Lines of data
========================================================================
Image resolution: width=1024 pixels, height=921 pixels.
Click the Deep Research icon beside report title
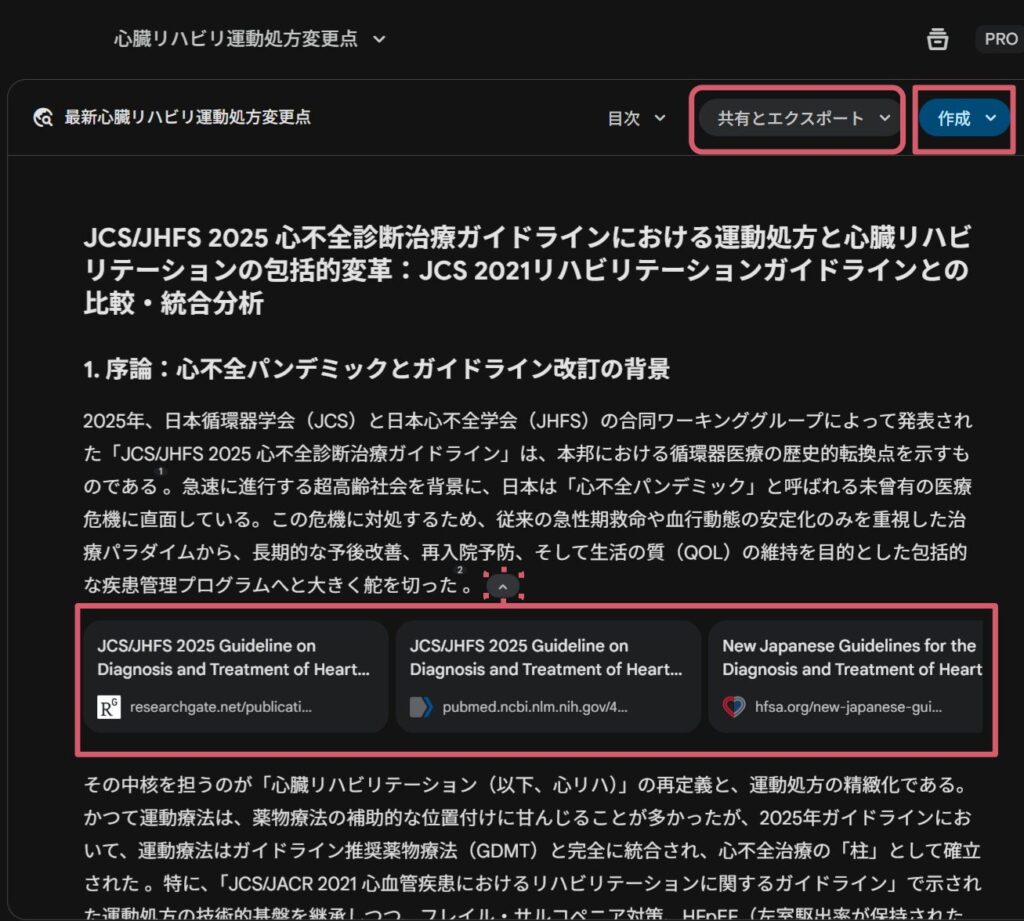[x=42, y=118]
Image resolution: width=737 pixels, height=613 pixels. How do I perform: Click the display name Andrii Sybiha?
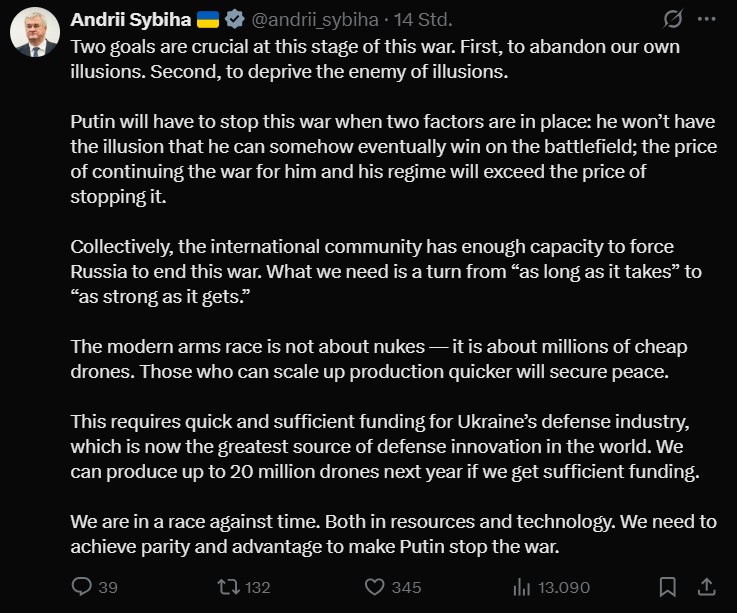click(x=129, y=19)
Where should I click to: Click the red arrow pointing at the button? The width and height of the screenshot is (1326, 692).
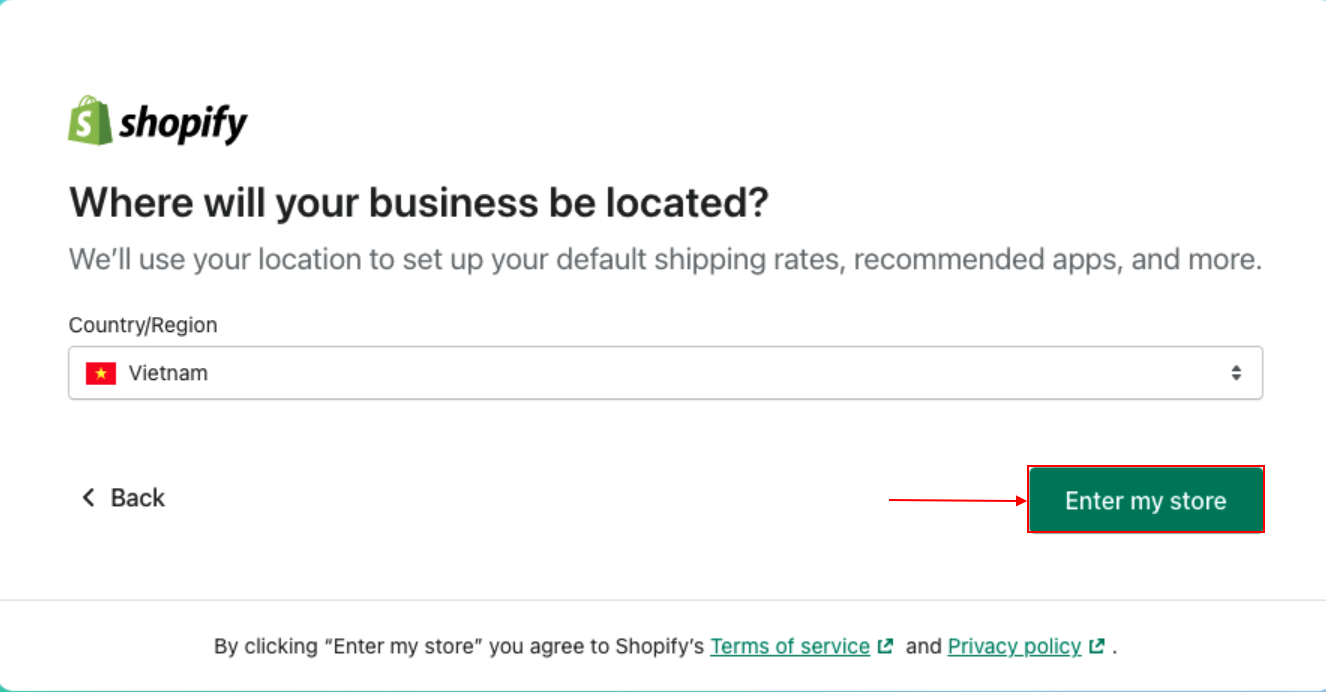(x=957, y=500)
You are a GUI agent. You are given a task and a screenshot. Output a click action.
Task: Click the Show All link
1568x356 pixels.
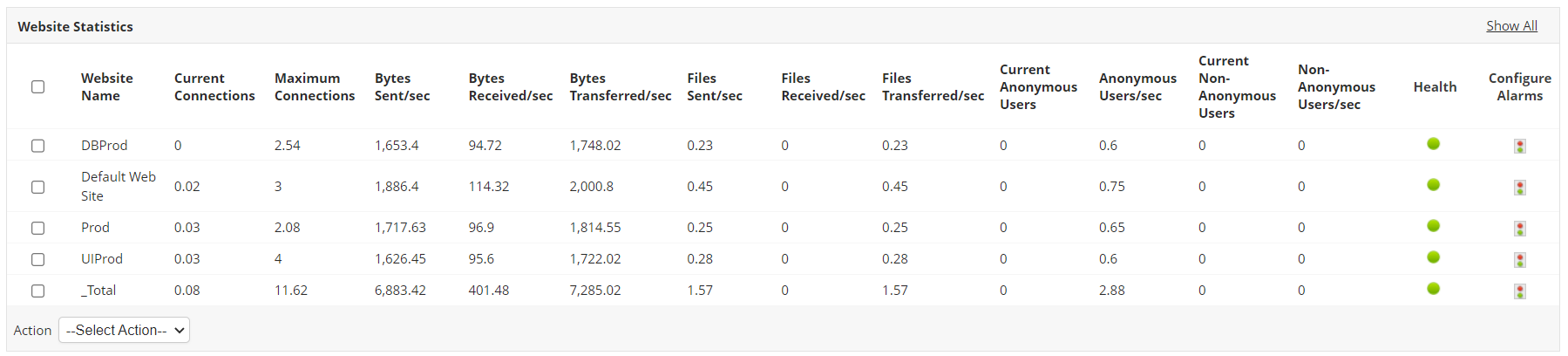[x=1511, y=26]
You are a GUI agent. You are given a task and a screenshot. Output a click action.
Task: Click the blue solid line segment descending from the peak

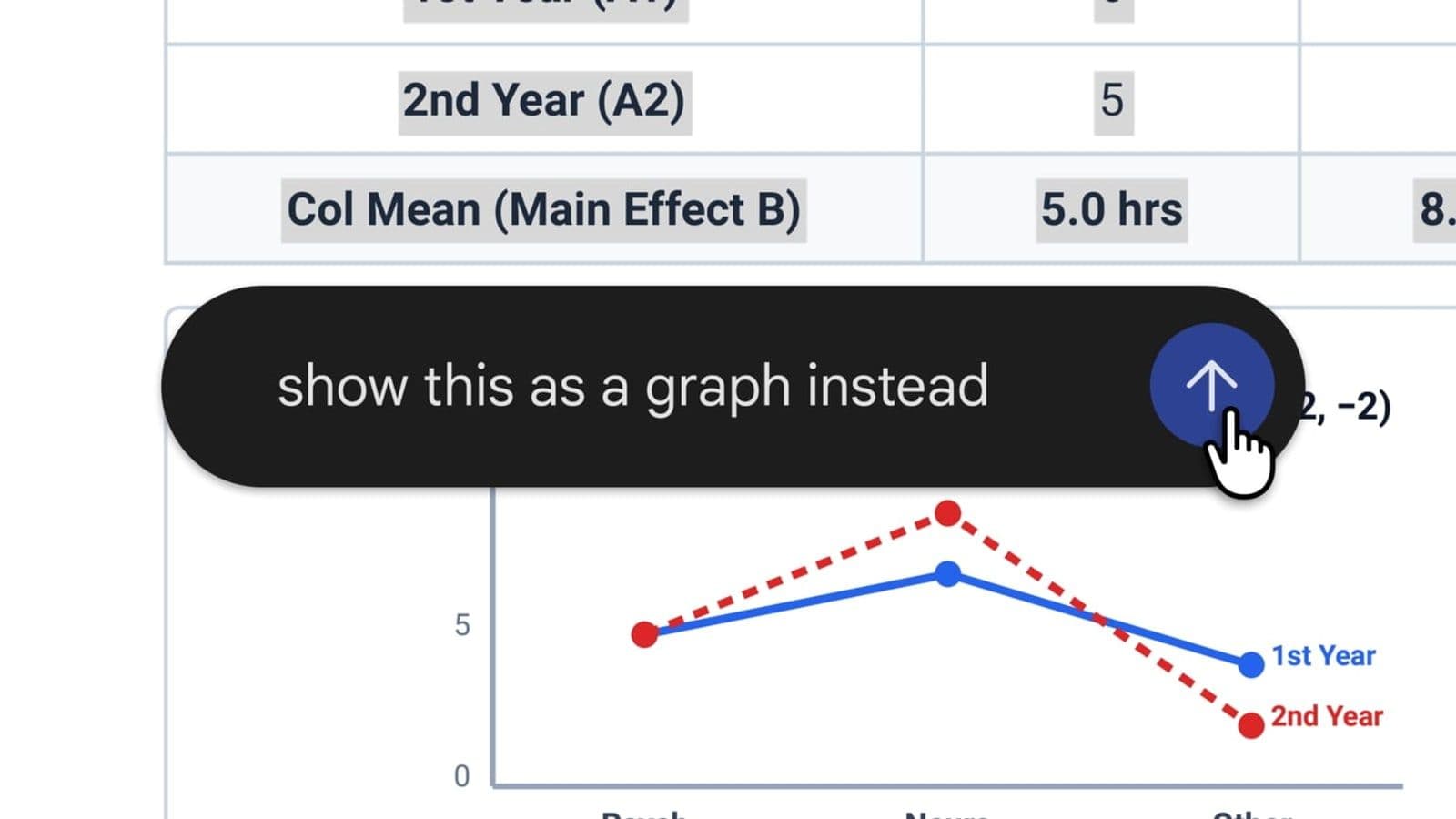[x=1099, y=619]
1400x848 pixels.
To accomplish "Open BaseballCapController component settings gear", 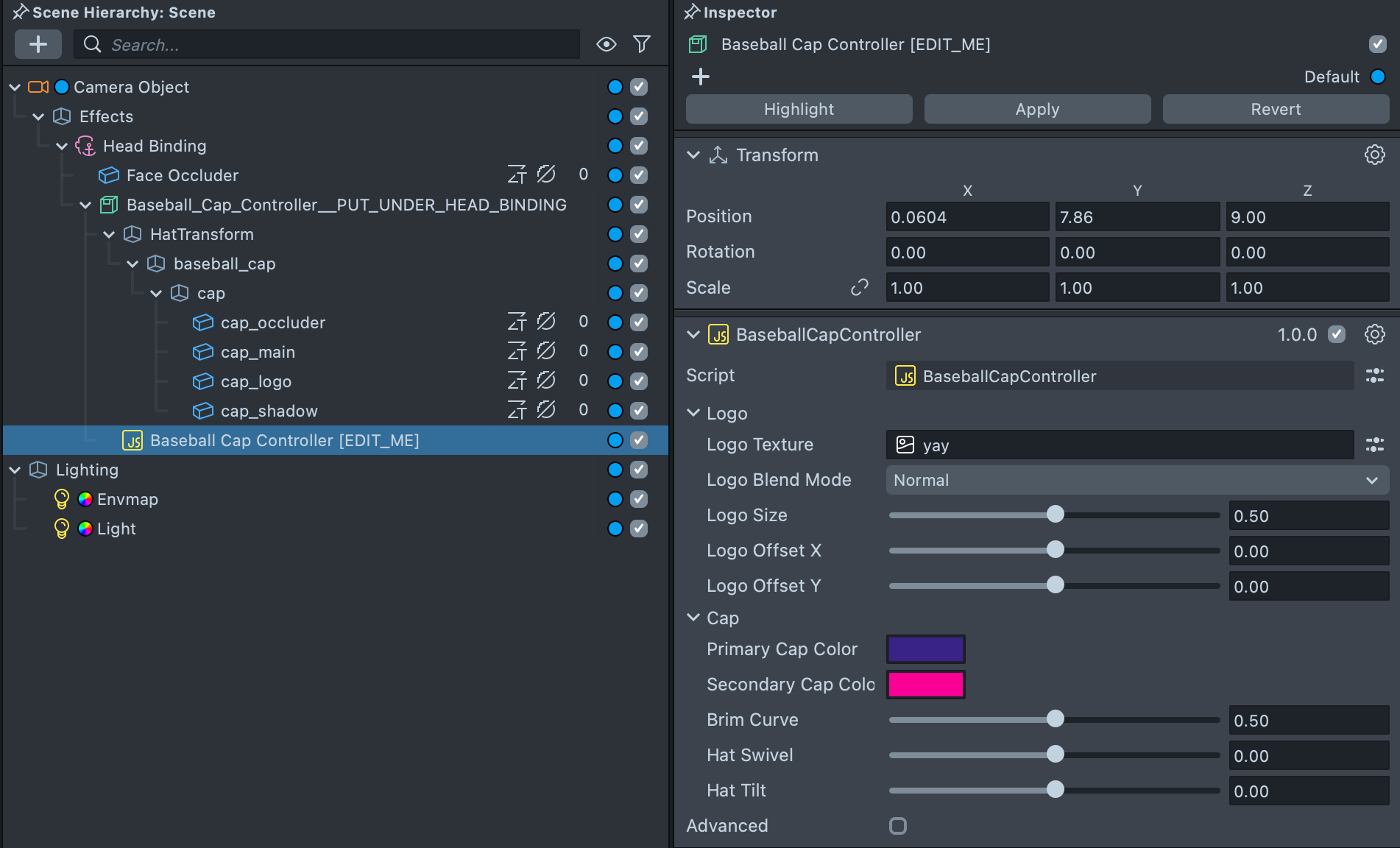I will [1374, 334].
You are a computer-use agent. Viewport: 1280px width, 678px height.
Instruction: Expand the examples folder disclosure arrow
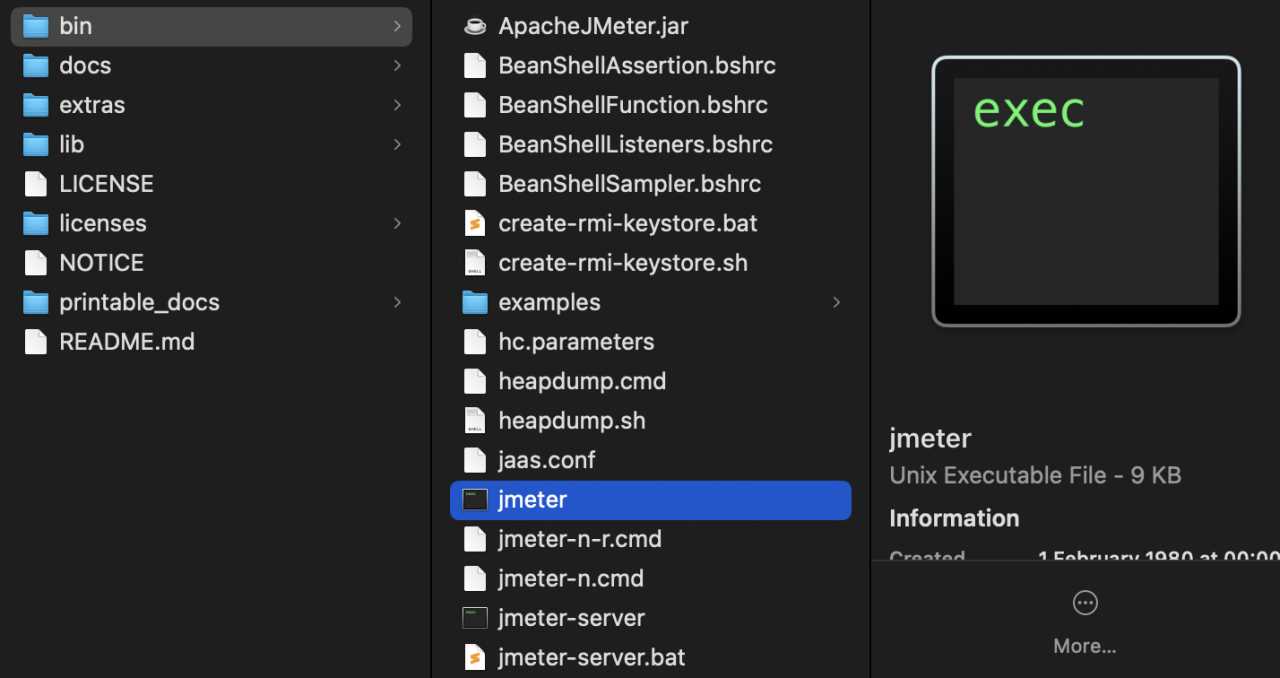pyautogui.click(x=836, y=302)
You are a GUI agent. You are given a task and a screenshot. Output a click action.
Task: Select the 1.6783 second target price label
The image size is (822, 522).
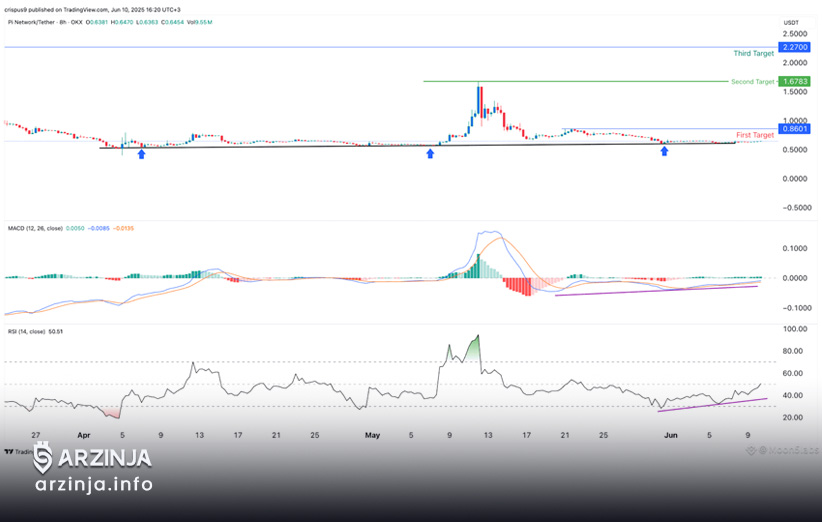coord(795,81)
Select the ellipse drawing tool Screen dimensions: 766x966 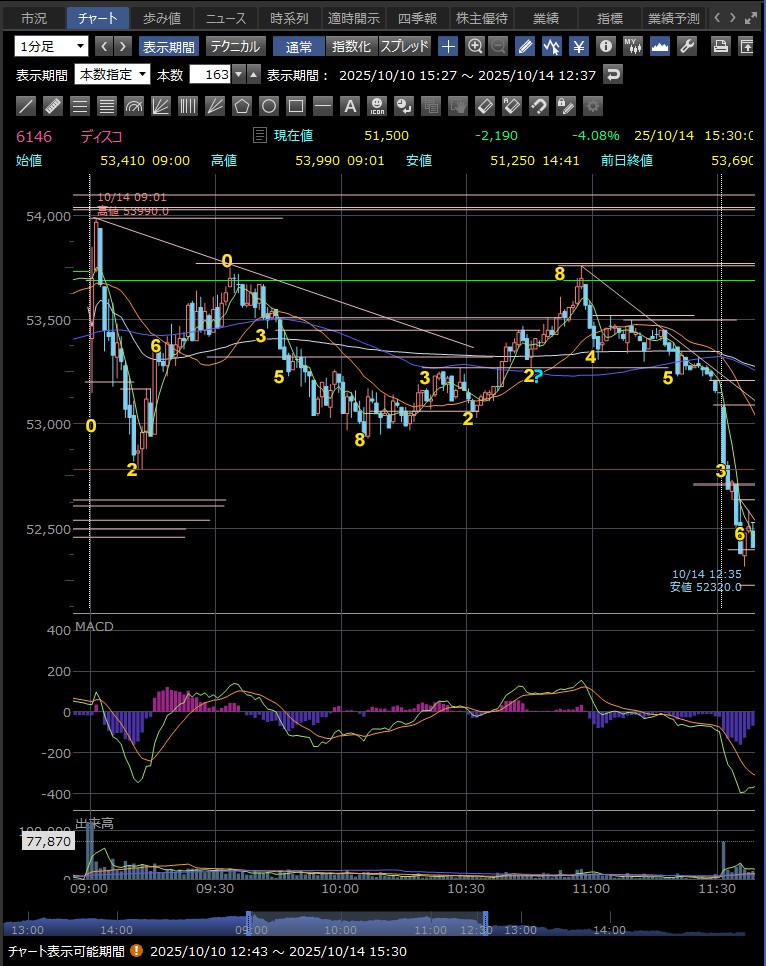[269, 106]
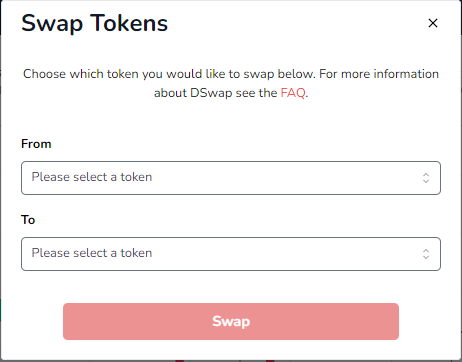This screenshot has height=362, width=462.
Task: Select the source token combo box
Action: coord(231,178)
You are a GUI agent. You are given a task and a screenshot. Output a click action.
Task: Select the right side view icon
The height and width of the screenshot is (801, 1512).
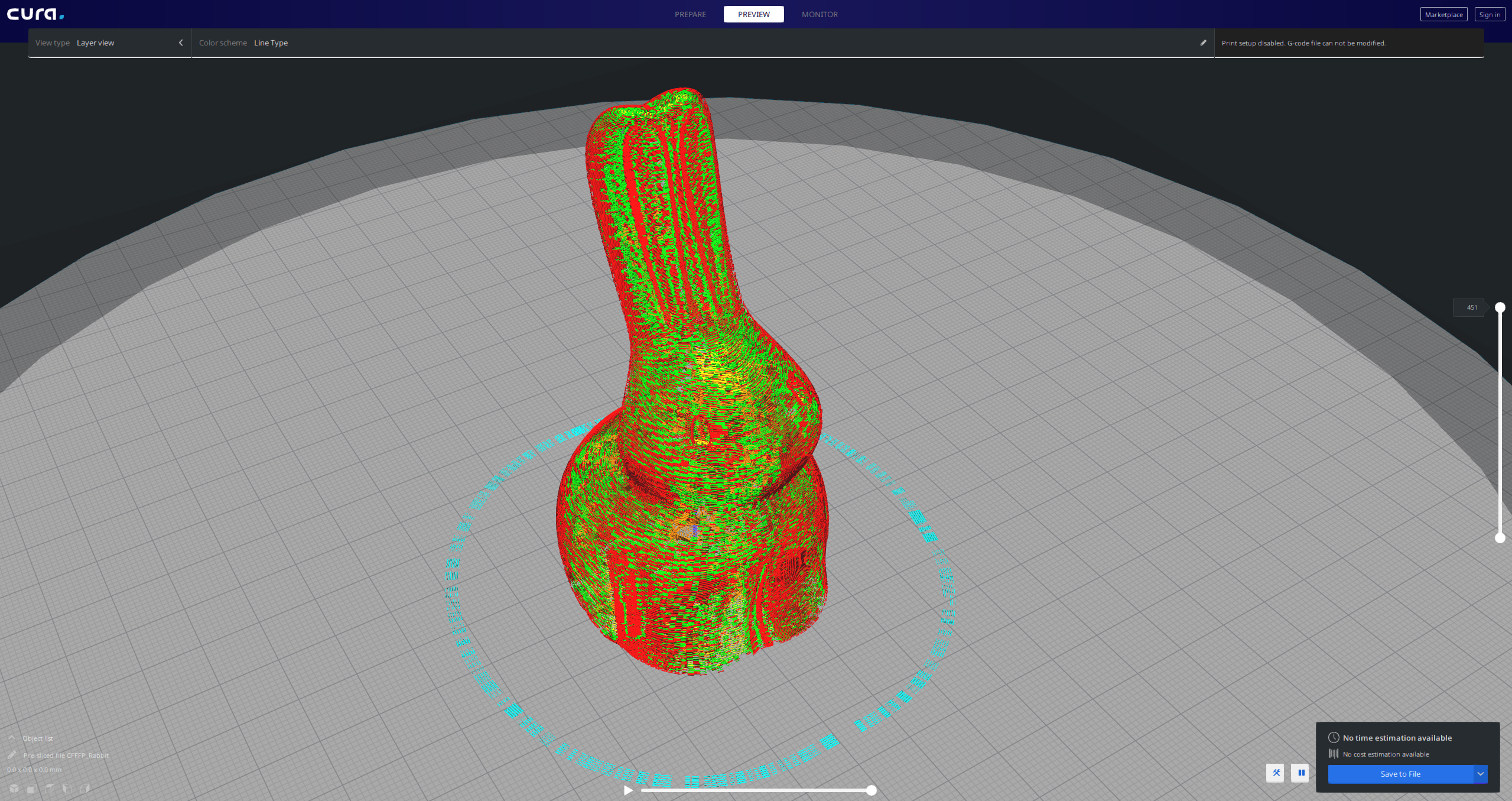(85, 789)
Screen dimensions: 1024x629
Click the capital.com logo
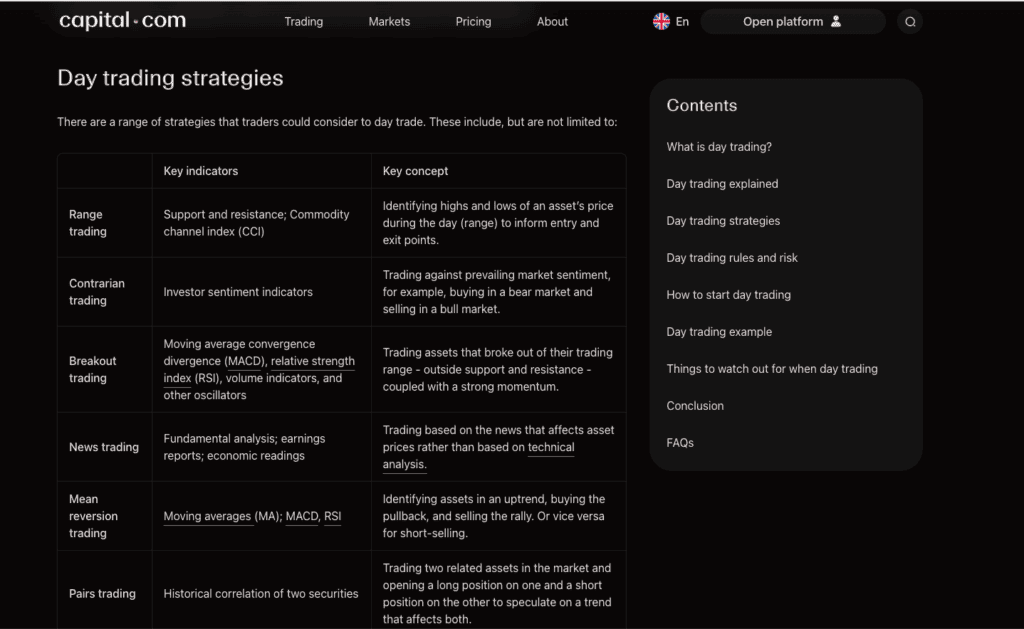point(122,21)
========================================================================
**Exercise**
Can you arrange the listing, from its start through the line containing "(x=957, y=500)", inclusive, as a two-column CSV with the columns instruction and coordinates? Each row should pair a text with its answer, each in one quoted field with line breaks turned into spaces, and the pictures left out.

**Correct result**
instruction,coordinates
"Image resolution: width=1024 pixels, height=921 pixels. Click the Deep Research icon beside report title","[x=42, y=118]"
"Image resolution: width=737 pixels, height=613 pixels. How do I perform: Click the display name Andrii Sybiha?","click(x=129, y=19)"
"Where should I click to: Click the red arrow pointing at the button? The width and height of the screenshot is (1326, 692).","(x=957, y=500)"